Gerontology & Geriatric Research

Neuropathology in Typical Aging and Dementia

Suresh Babu G^* R.V.R. & J.C. College of Engineering, Guntur, Andhra Pradesh, India
^*Correspondence: Suresh Babu G, R.V.R. & J.C. College of Engineering, Guntur, Andhra Pradesh, India, Email:

Received: 20-Aug-2021 Published: 10-Sep-2021, DOI: 10.35248/2167-7182.21.10.567

Brief Report

Alzheimer's disease (AD), Dementia with Lewy Bodies (DLB) is the second most prevalent form of neurodegenerative dementia; however, many individuals with DLB also have AD pathology. Imaging indicators that anticipate the contribution of Alzheimer's disease to the dementia state in DLB may be useful in making treatment decisions and monitoring response to therapies targeting disease-specific pathology. The pathologic diagnosis of DLB is done using both AD and Lewy body (LB) pathologies, according to the Third Report of the DLB Consortium criteria. Patients with limbic LBs, for example, are classified as high probability DLB if they have low likelihood AD, but as low likelihood DLB if they have high likely AD. As a result, identifying AD and LB pathology in vivo is important for DLB differential diagnosis.

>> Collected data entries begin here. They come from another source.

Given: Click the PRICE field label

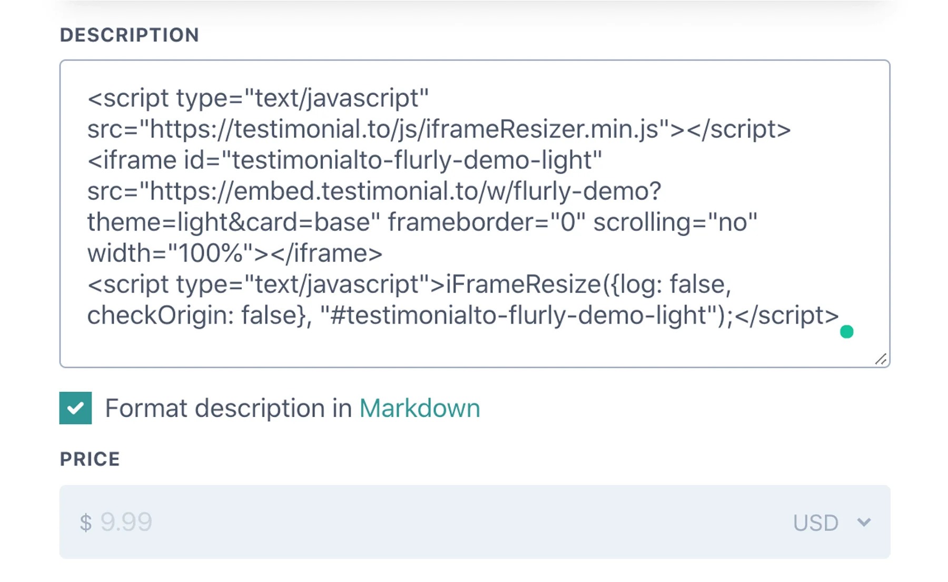Looking at the screenshot, I should 90,459.
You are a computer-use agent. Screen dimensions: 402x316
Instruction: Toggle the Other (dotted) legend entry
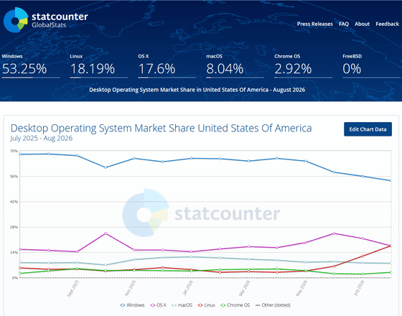coord(273,305)
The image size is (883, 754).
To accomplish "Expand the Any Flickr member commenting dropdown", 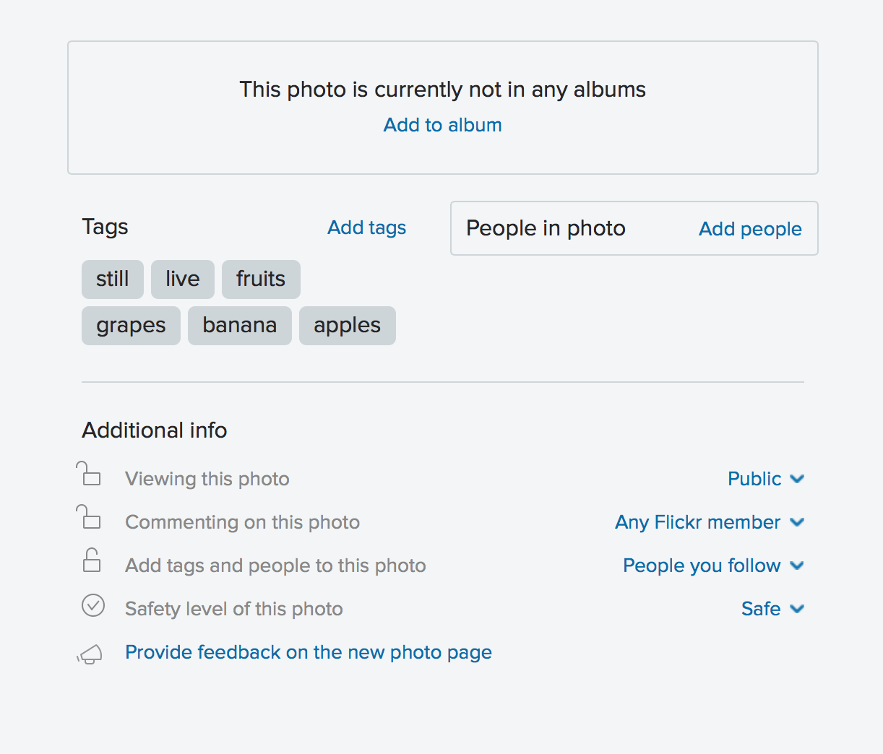I will pos(709,522).
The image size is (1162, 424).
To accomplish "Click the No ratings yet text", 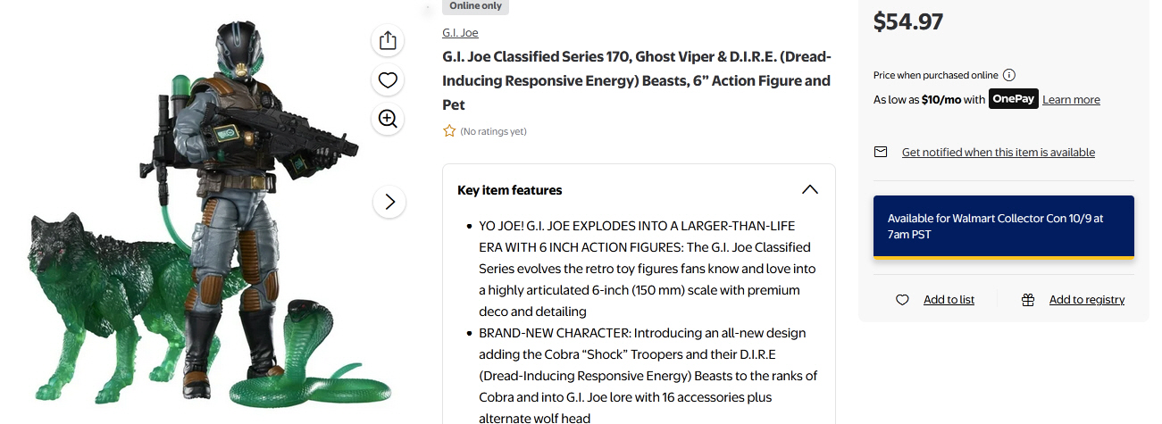I will point(493,132).
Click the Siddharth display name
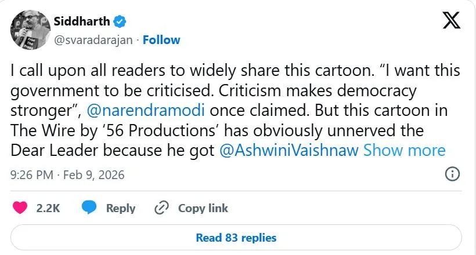Image resolution: width=476 pixels, height=255 pixels. click(x=81, y=22)
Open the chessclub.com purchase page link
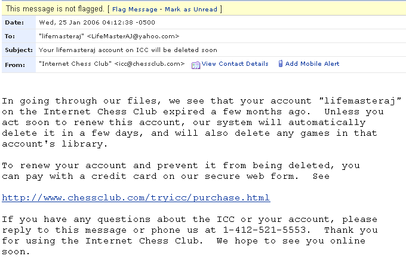This screenshot has height=259, width=406. coord(136,198)
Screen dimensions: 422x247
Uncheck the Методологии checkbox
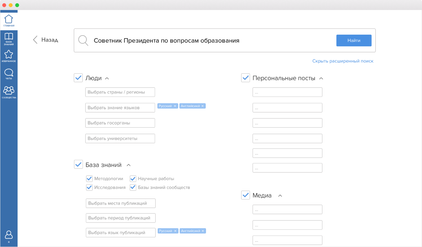(x=89, y=179)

Hippocampal atrophy on MRI is linked to neurofibrillary tangle (NFT) pathology in Alzheimer's disease. DLB is often distinguished by normal hippocampus volumes on MRI and intact hippocampal neurons at post-mortem. DLB has also been linked to a decrease in dorsal mesopontine grey matter (GM) and amygdala volume. These findings, however, were confined to patients with a clinical or pathologic diagnosis of DLB and did not include patients with mixed AD and LB pathology. In the population, AD is frequently coexisting with LB disease, which serves as the conceptual basis for the present DLB diagnostic criteria. Our objective was to determine whether MRI measures of focal atrophy are associated with the neuropathological classification of DLB.

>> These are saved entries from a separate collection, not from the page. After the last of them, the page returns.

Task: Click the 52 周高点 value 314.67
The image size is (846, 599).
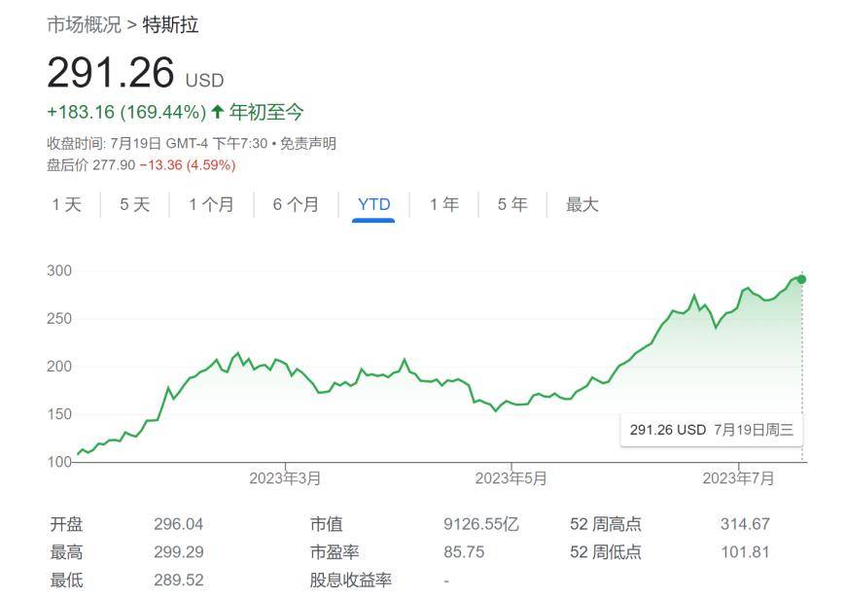Action: coord(744,524)
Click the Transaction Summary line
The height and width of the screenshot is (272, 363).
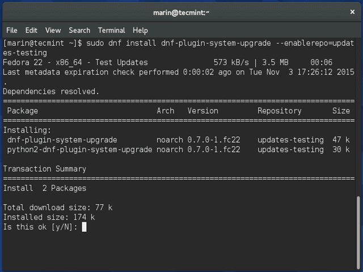(45, 169)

The topographic distribution of Alzheimer's type disease, particularly neurofibrillary degeneration, is considered to proceed in a predictable pattern. It begins in the medial temporal limbic regions, then spreads to the neocortical association areas, and finally affects the main neocortex. Some researchers have developed a mechanism for staging AD pathology, and this topographic staging approach has been integrated into the National Institute on Aging's and the Reagan Institute Working Group's recent consensus guidelines for the post-mortem diagnosis of AD. Although pathologic alterations in Alzheimer's disease begin in the medial temporal lobe, researchers have turned to imaging technologies focusing on this part of the brain for early detection and characterization of the disease. MRIbased volume measurements of the hippocampus have become a widely established technique. The hippocampus is one of the first medial temporal limbic structures to be implicated in Alzheimer's disease, and its borders are accurately and consistently defined in all three orthogonal anatomic planes. This allows for accurate volume measurements of the hippocampus atrophy associated with Alzheimer's disease.

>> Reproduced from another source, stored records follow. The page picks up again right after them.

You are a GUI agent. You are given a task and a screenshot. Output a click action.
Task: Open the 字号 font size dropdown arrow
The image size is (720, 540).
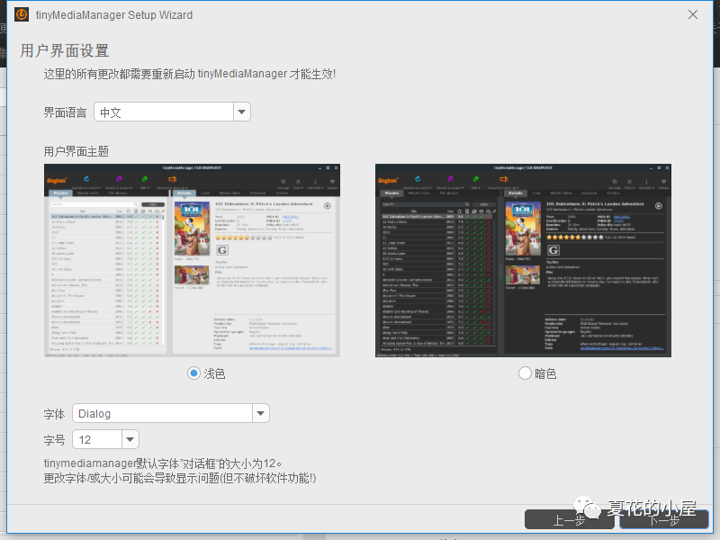130,439
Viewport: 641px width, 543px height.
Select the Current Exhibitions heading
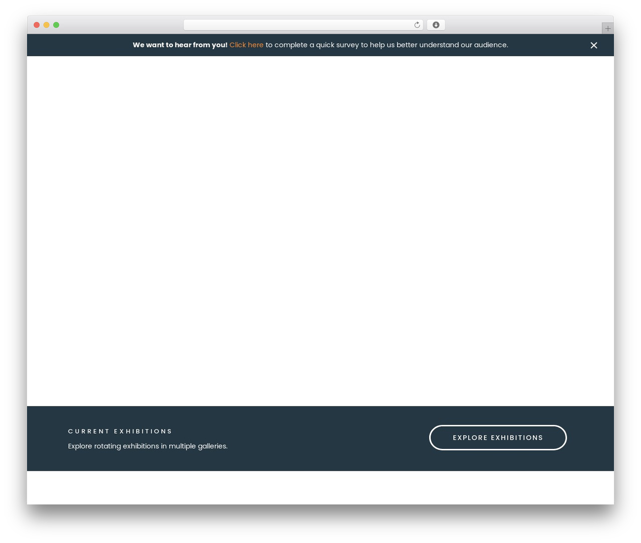(120, 431)
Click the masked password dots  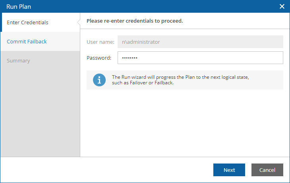tap(130, 58)
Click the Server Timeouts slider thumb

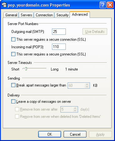(26, 69)
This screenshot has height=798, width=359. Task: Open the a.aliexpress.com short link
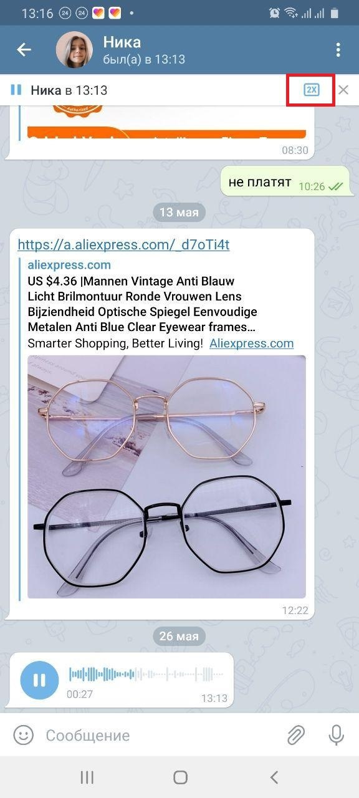click(123, 244)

Hippocampal atrophy measured by MRI correlates with both functional markers of AD severity and performance on formal neuropsychological testing instruments, particularly those focusing on memory. Both clinical symptoms of Alzheimer's disease and MRI measures of hippocampal shrinkage are thought to be affected by the illness's underlying pathologic stage. However, post-mortem verification of the hypothesised connections between pathologic stage, imaging evaluation of pathologic stage, and clinical symptom severity has been limited. Furthermore, most investigations of diagnostic imaging sensitivity and specificity have used clinical diagnoses as the "gold standard" against which imaging data are evaluated. There is no research comparing the diagnostic specificity of imaging techniques for Alzheimer's disease to other dementing diseases using pathologic criteria as the gold standard.